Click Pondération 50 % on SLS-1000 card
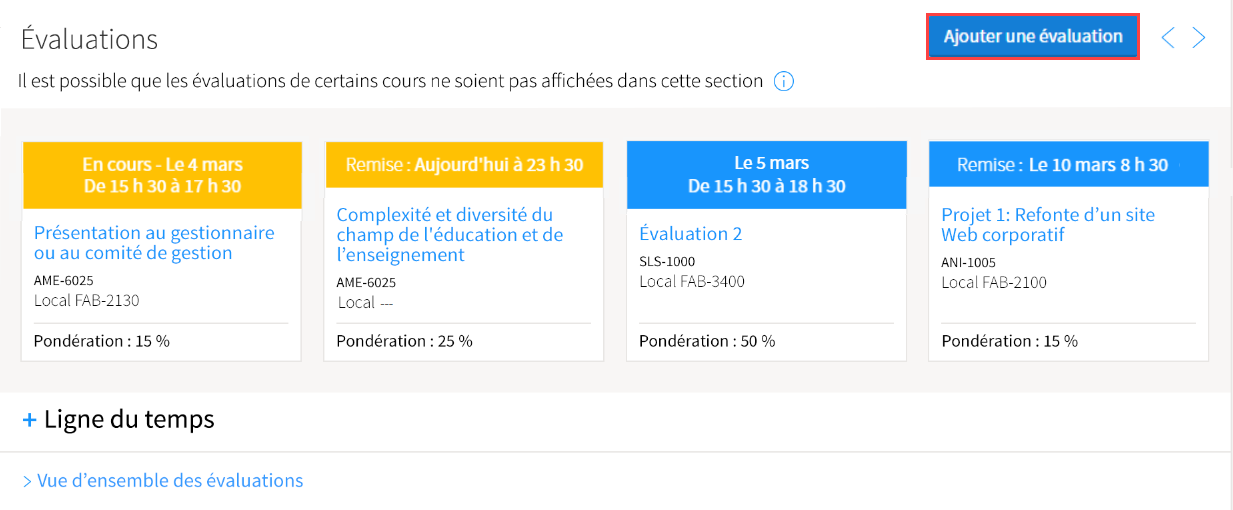 (707, 341)
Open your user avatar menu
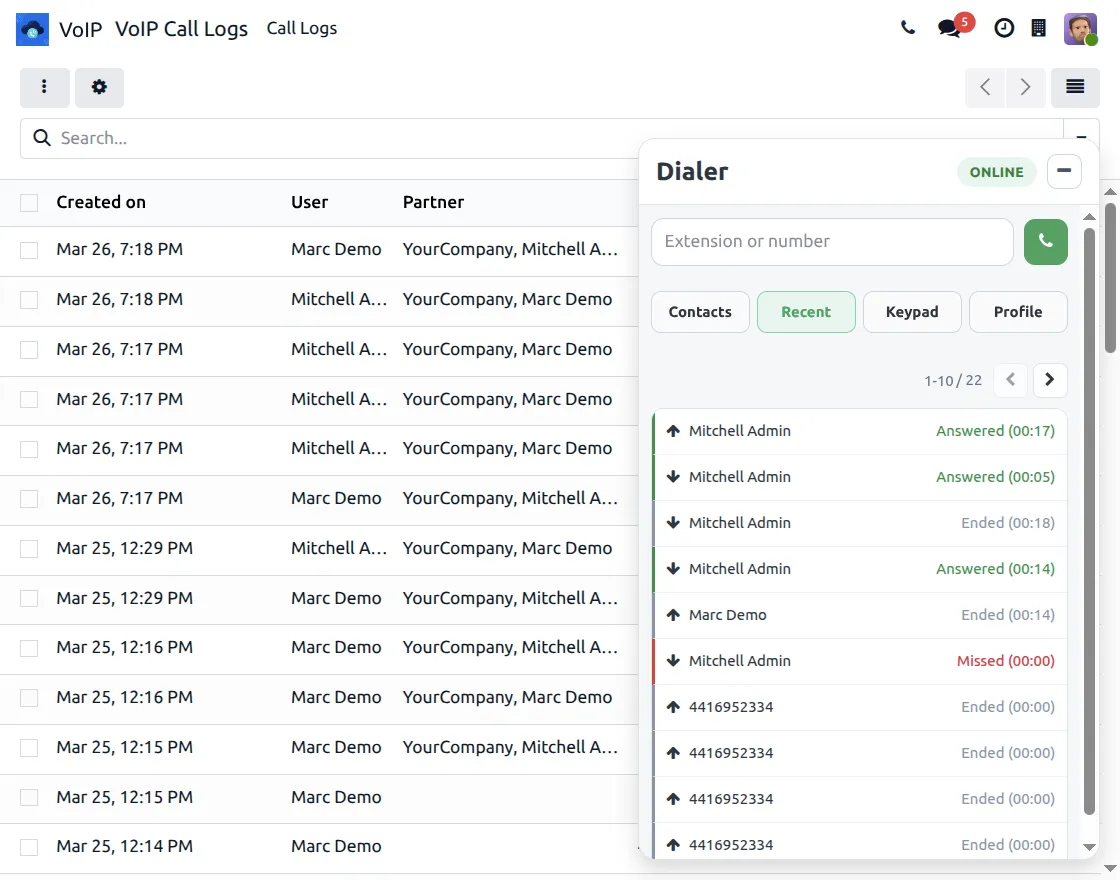 pos(1081,28)
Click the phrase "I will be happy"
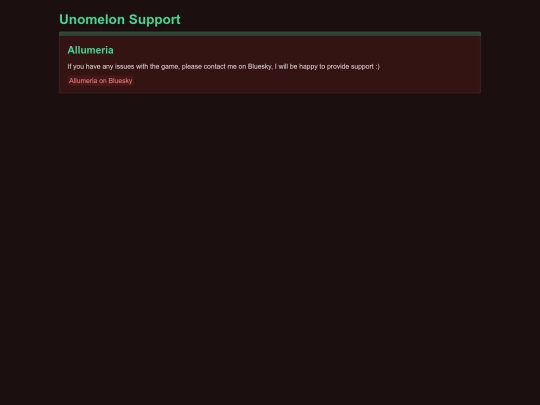Viewport: 540px width, 405px height. point(296,66)
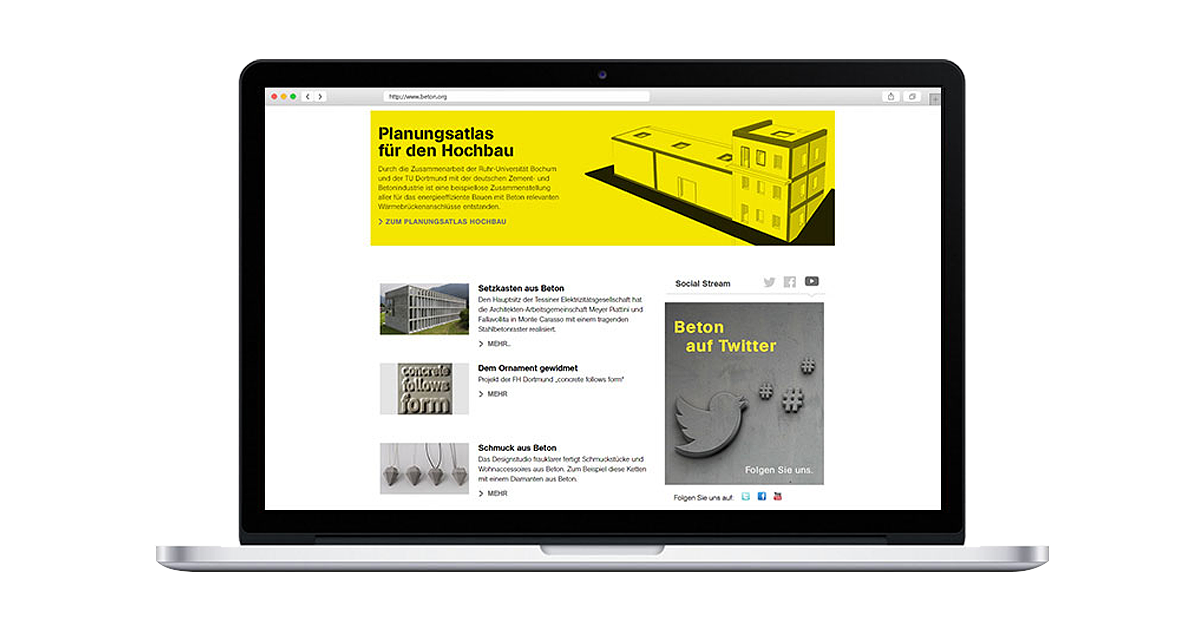Expand 'Mehr' under Setzkasten aus Beton
Image resolution: width=1200 pixels, height=641 pixels.
[494, 344]
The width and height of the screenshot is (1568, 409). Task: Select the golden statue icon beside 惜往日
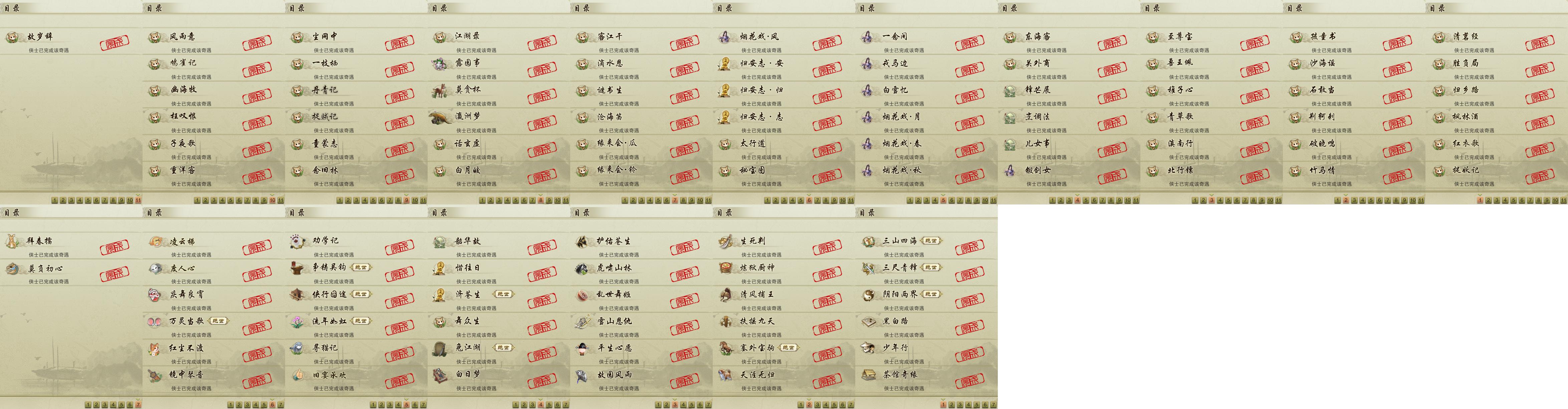440,268
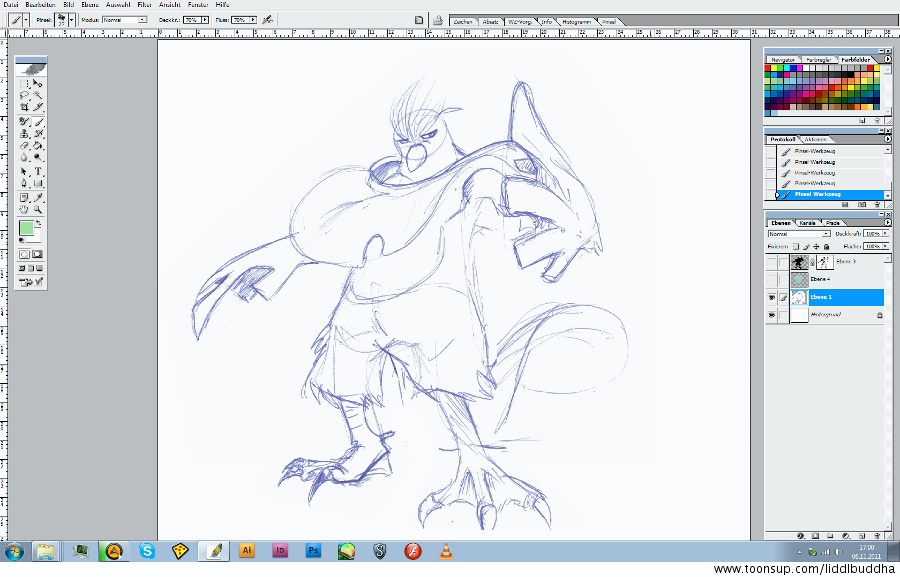This screenshot has height=577, width=900.
Task: Click the green foreground color swatch
Action: (26, 229)
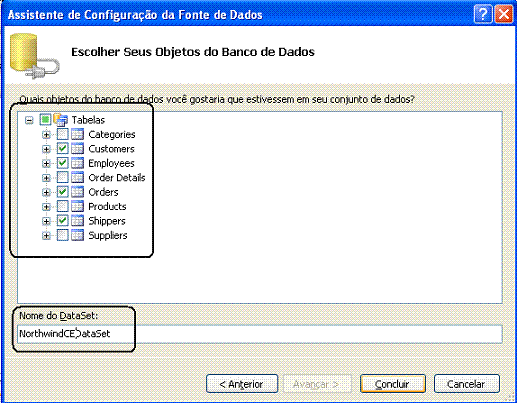Check the Categories table checkbox
This screenshot has width=517, height=403.
pyautogui.click(x=62, y=134)
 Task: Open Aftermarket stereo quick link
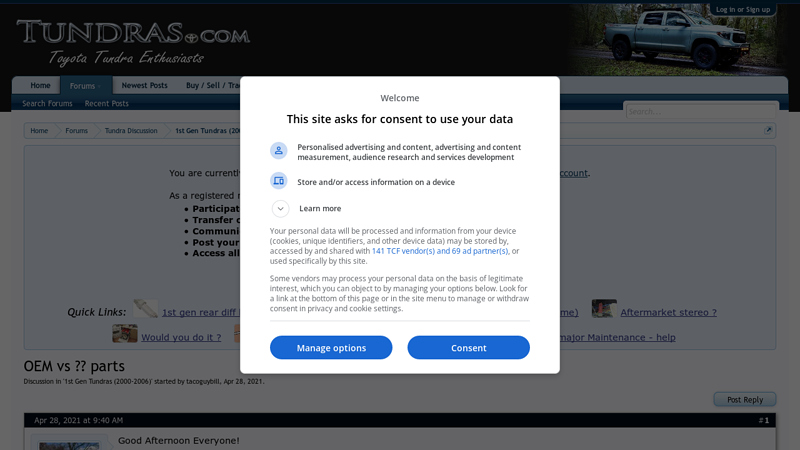tap(668, 312)
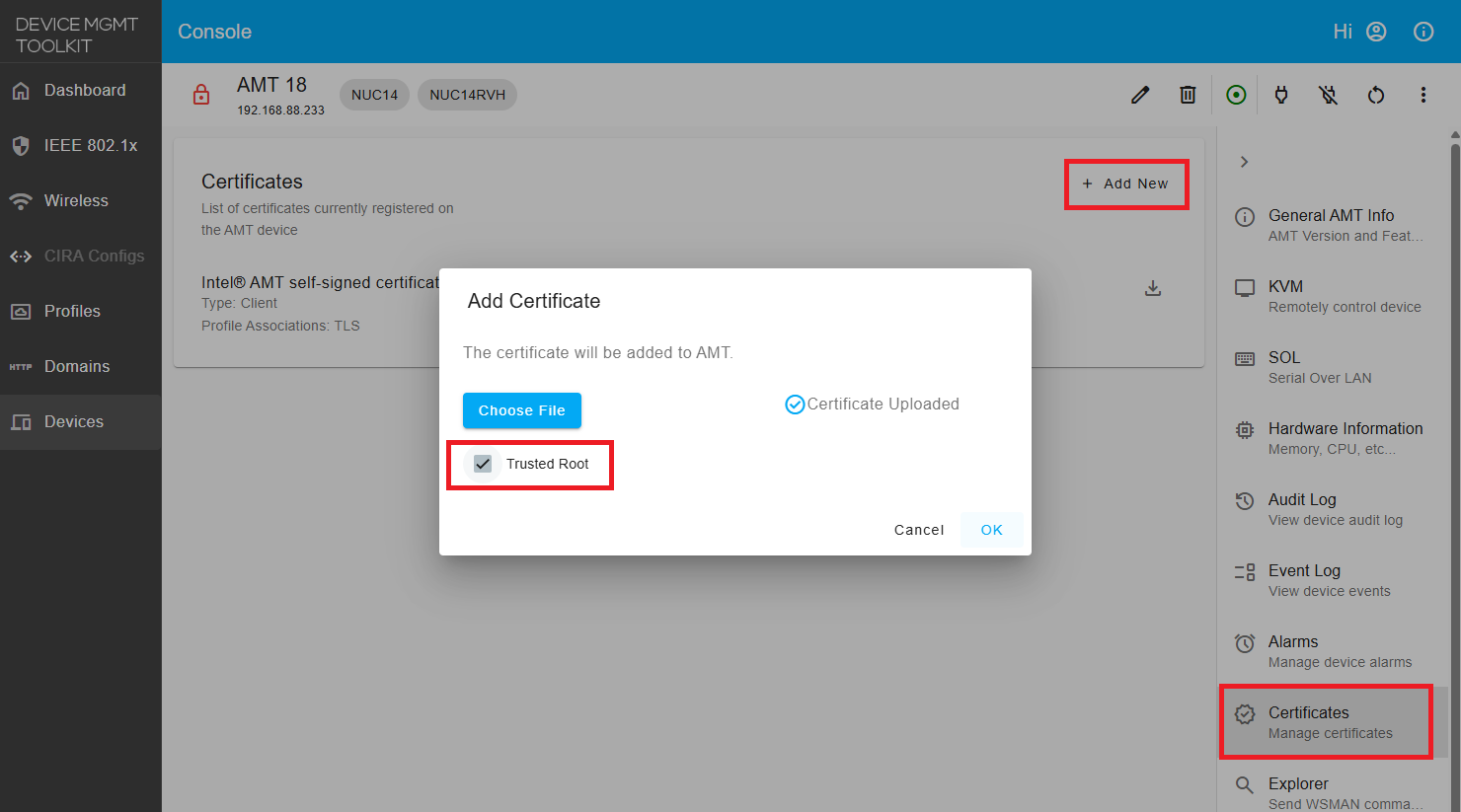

===============

» **To be done**
Which lines of the listing contain the string "Task"? Return each one in full.

» **Exercise answer**
The width and height of the screenshot is (1568, 409). Task: Select the golden statue icon beside 惜往日
Task: Click the green foreground color swatch
 Task: Open Aftermarket stereo quick link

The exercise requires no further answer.